At a UNFCCC conference held in Montreal in November, officials finalized the ‘rule book' of the Kyoto Protocol, putting into concrete form the 1997 landmark treaty.

Under the ‘rule book,’ the treaty’s Parties created a Joint Implementation Supervisory Board to oversee the Kyoto mechanism that allows developed countries to invest in central and eastern European transition economies and others.

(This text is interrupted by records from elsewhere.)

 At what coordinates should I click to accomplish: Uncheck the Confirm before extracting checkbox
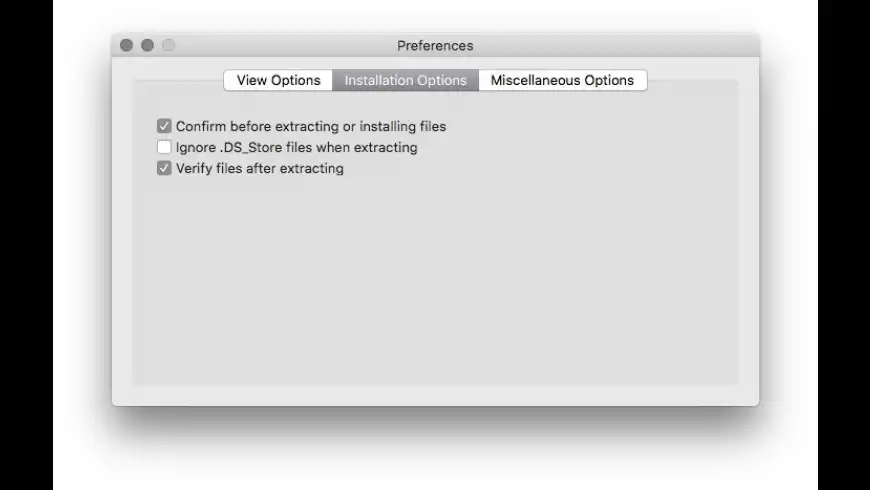164,127
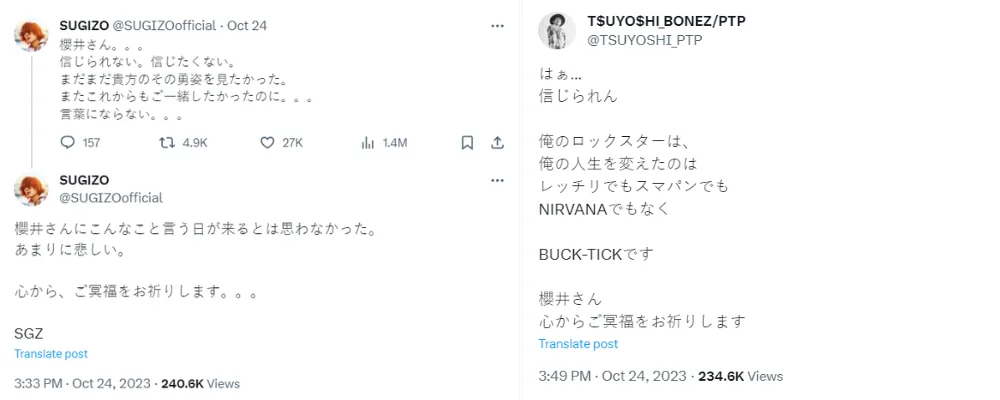This screenshot has width=1000, height=400.
Task: Like the first SUGIZO tweet
Action: 267,143
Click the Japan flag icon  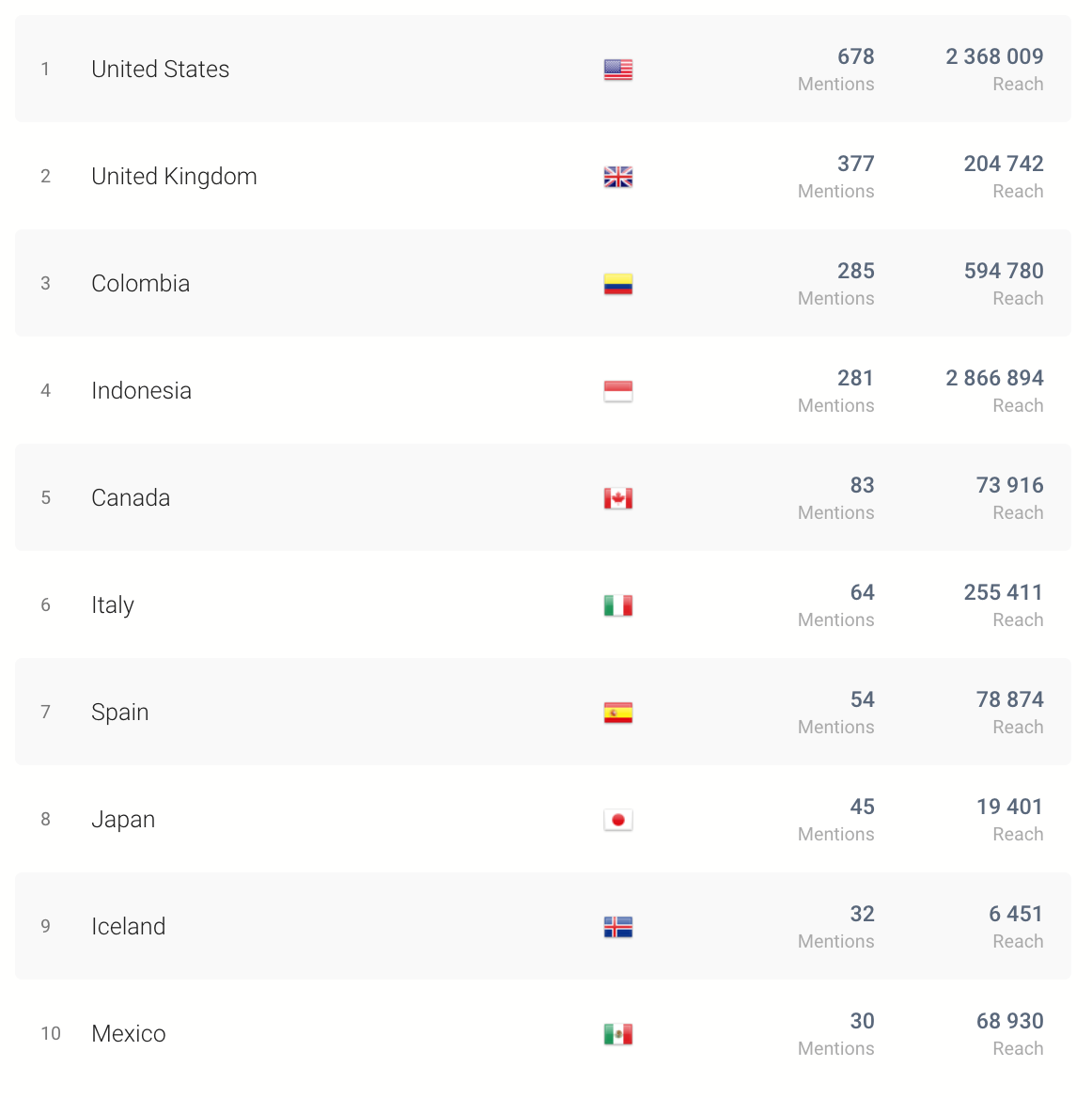pyautogui.click(x=618, y=820)
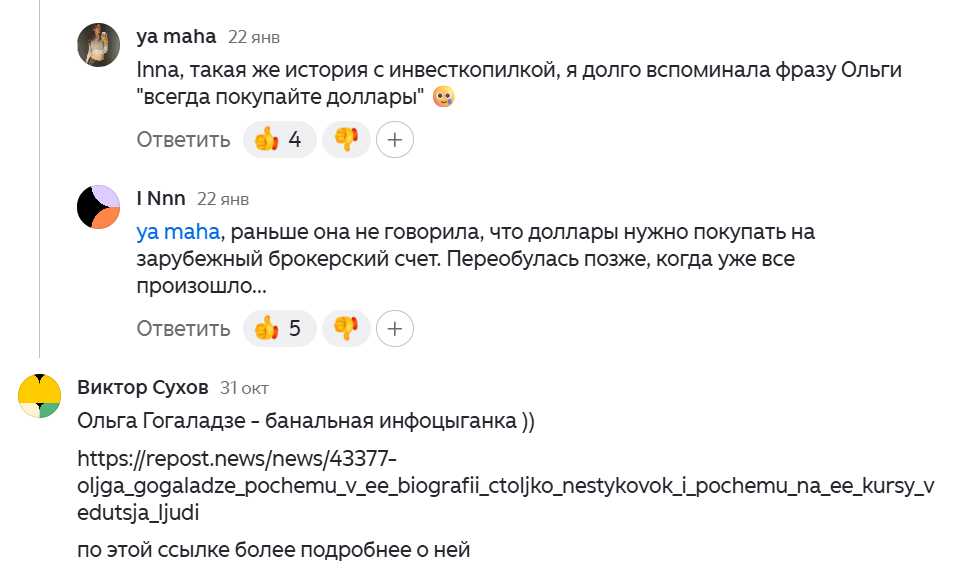Dislike I Nnn's comment with thumbs down

pos(346,327)
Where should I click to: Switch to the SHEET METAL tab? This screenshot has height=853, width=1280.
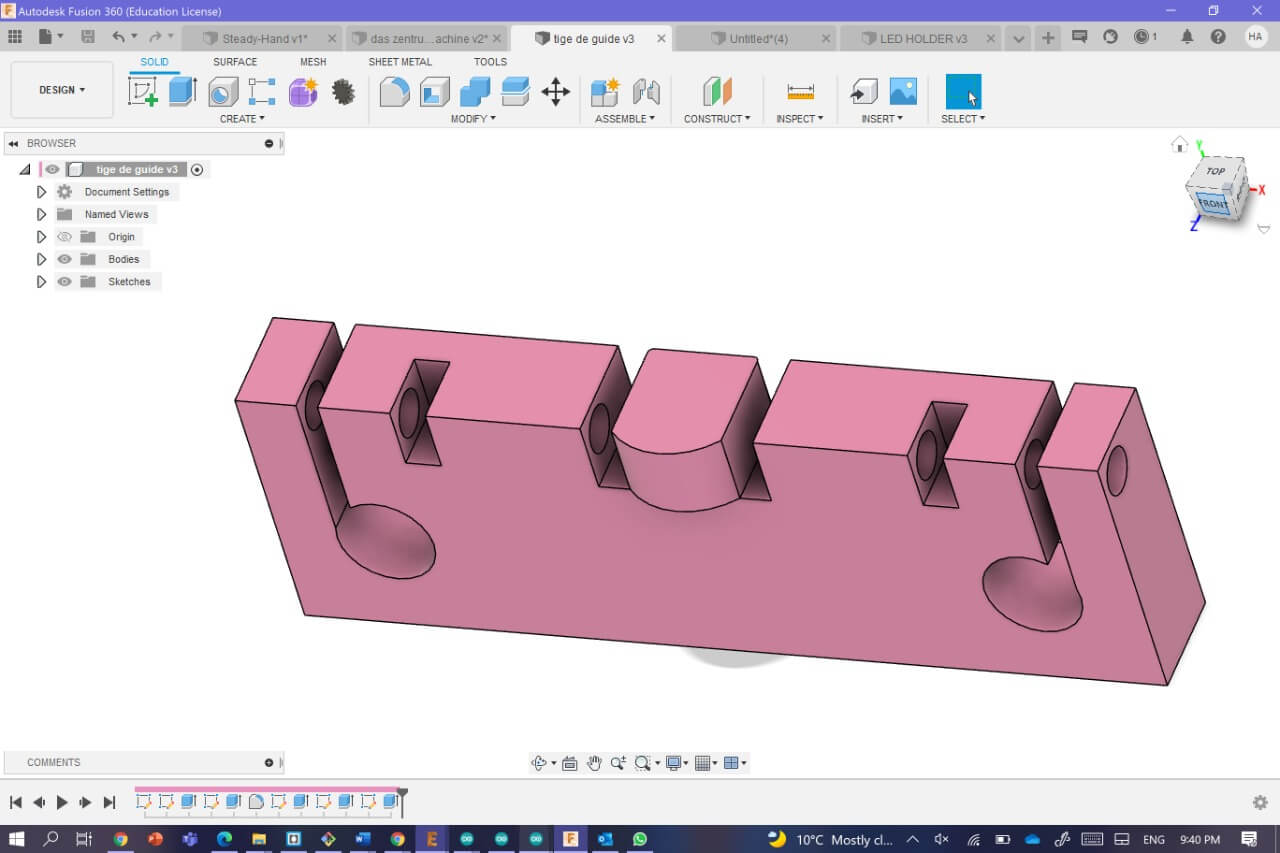pos(400,62)
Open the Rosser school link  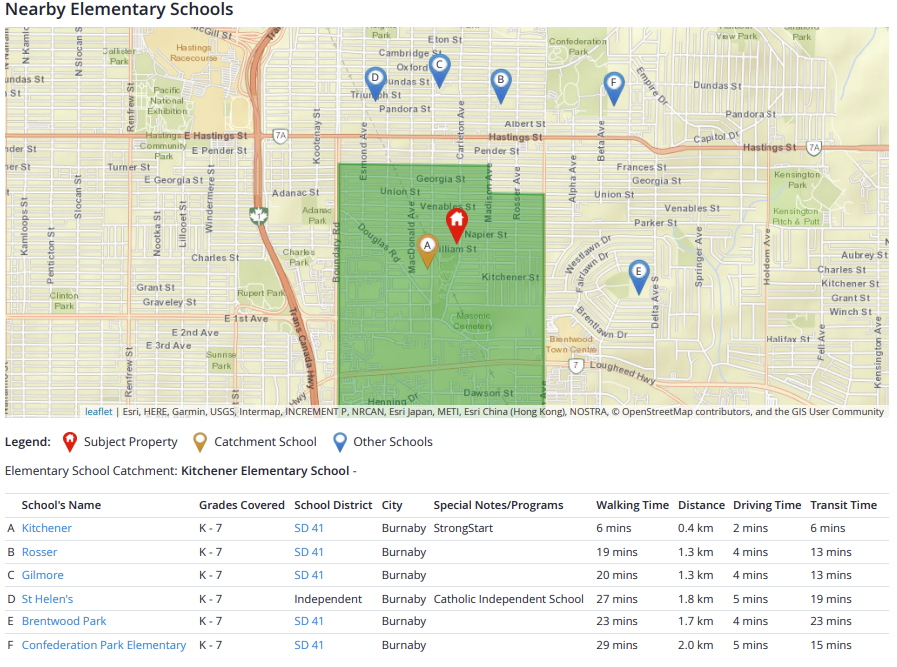pyautogui.click(x=40, y=552)
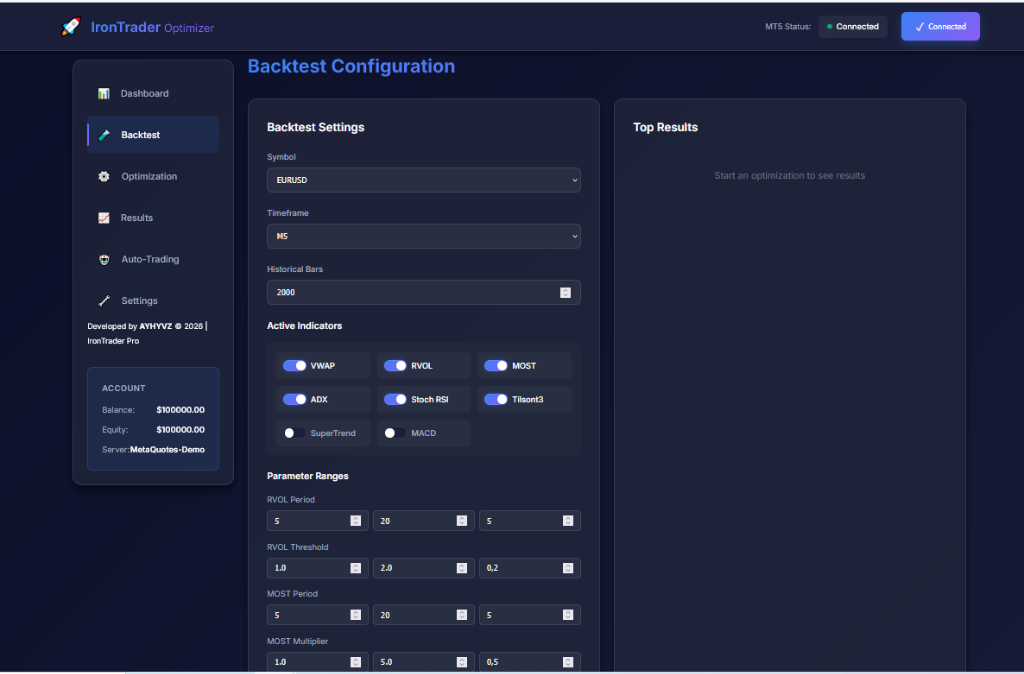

This mechanism lets them earn carbon allowances which they can use to meet their emission reduction commitments.

In addition, the ‘clean development mechanism’ has been fully established, letting industrialized countries invest in sustainable development projects in developing countries, thereby earning carbon allowances.

Christine Zumkeller, coordinator of the Mechanisms Programme, said the clean development mechanism could generate more than 700 million tones of emission reductions by the end of 2012, the first commitment period of the Kyoto Protocol.

“This is almost as much as the annual greenhouse gas emissions of Canada,” she added.

Reports submitted by industrialized countries to the UNFCCC Secretariat at the beginning of this year show the progress being made in setting policies and enacting relevant legislation and regulatory frameworks.

For example, new policies put in place by the 15 countries that were European Union members when the Kyoto treaty was adopted in 1997 have cut emissions by 1.7 per cent compared to 1990 levels. This amount is equal to the annual greenhouse gas emission of Denmark or Bulgaria, the UNFCC said.